Hes jokes
Hey guys, Billy has this weird disability where when he has sex with someone, he says their name really loud.
Billy: Hey guys, I just got back from my DADS!!
Wait, what Billy?
What was the last thing that went through Aiden's head before he died?
His elbow.
Did you hear about the man who ran in front of the bus? He got tired.
When I went to basketball training, there was a giant bag of basketballs on the floor.
My friend was like, "That's a huge sack of balls!"
He didn't realize what was about to happen.
"That's what she said!"
How did Burger King get Dairy Queen pregnant?
He forgot to wrap his Whopper.
At school, Little Johnny’s classmate tells him that most adults are hiding at least one dark secret, so it’s very easy to blackmail them by saying, “I know the whole truth.” Little Johnny decides to go home and try it out.
Johnny’s mother greets him at home, and he tells her, “I know the whole truth.” His mother quickly hands him $20 and says, “Just don’t tell your father.” Quite pleased, the boy waits for his father to get home from work, and greets him with, “I know the whole truth.” The father promptly hands him $40 and says, “Please don’t say a word to your mother.”
Very pleased, the boy is on his way to school the next day when he sees the mailman at his front door. The boy greets him by saying, “I know the whole truth.” The mailman immediately drops the mail, opens his arms, and says, “Then come give your Daddy a great big hug!”
What happens when an emo kid loses a Kahoot? He gets a 25 kill streak.
What do you call a dog with no legs? Doesn't matter what you call him, he's not coming.
What does Donald Trump say when he declares war? Nuke them.
What does a pervert say when he declares war?
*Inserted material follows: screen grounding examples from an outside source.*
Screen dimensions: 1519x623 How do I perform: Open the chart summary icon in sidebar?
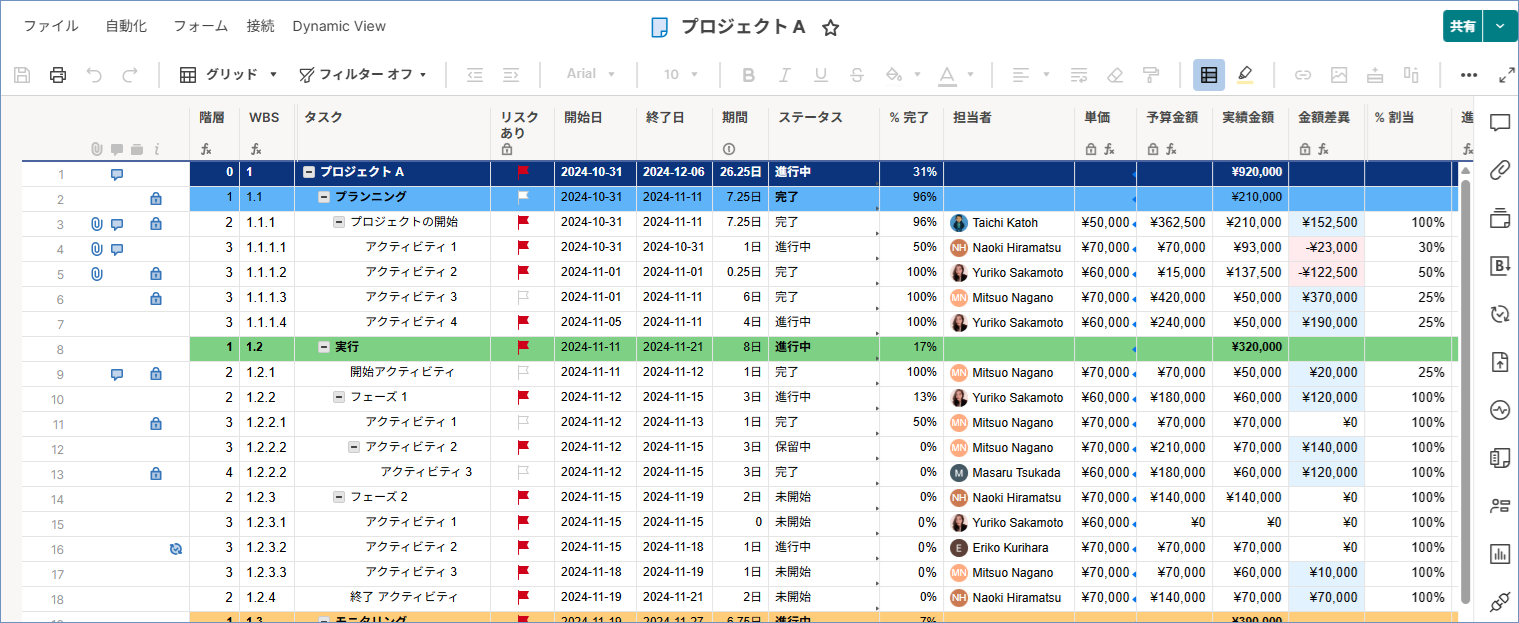pyautogui.click(x=1499, y=553)
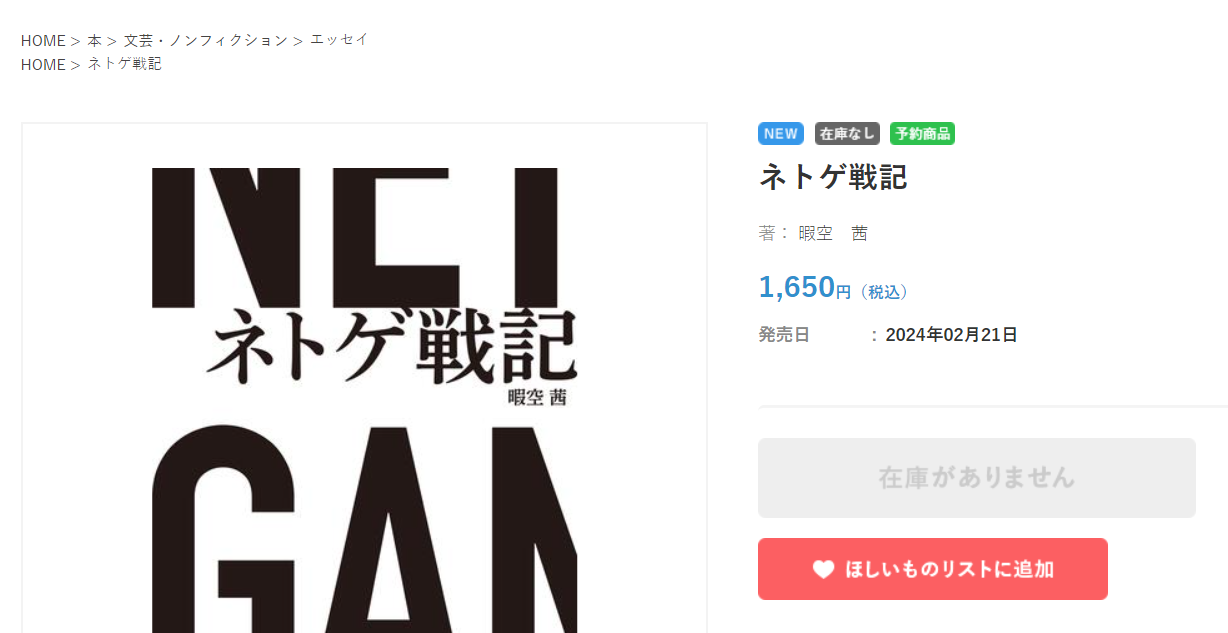1228x633 pixels.
Task: Click the blue NEW badge
Action: (x=781, y=133)
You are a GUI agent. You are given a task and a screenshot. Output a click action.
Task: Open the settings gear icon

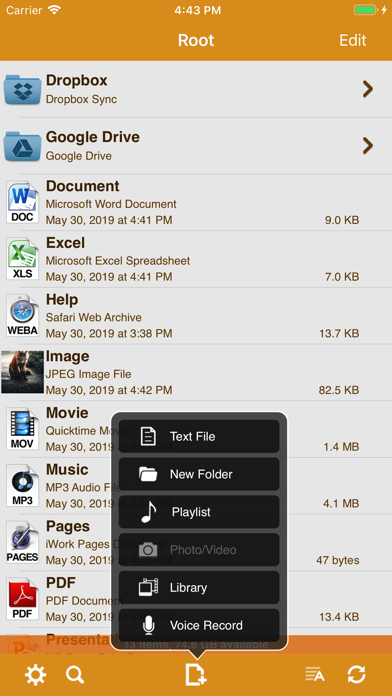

Nude them.
Where do you take Stephen Hawking when he dies?
The Apple repair store.
I was talking to a beaver about my life. I don't think he really gave a dam about it at all.
What is a pirate's favorite letter?
A letter from his family; he hadn't seen them in years.
Why didn’t the construction worker build a bridge?
He was scared to get across.
Why is the elephant headed God the true God?
Because he doesn't exist!
My friend was a victim of a school shooting once, but he couldn't tell if they were in the library because of the suppressor on his AR.
What happened when Obama ran for president?
The whole US thought, "Holy hell, it's Osama bin Laden!" Thought he was dead.
Why couldn't the skeleton go to the prom? Because he had no BODY to go with...
I could have said a skeleTON more jokes, but I think that might break your funny bone.
A man got fired from the first coin factory. He exclaimed, "No! This is the only thing that's ever made cents!"
So a guy named Nathaniel just came home, and when he enters his sister’s room, he sees her f***ing a piece of broccoli. And Nathaniel says, “Abbie, what’s wrong with you? I was going to eat that later, and now it smells like broccoli!”
Why can't Pooh Bear catch a date?
Because he is always talking about his honey.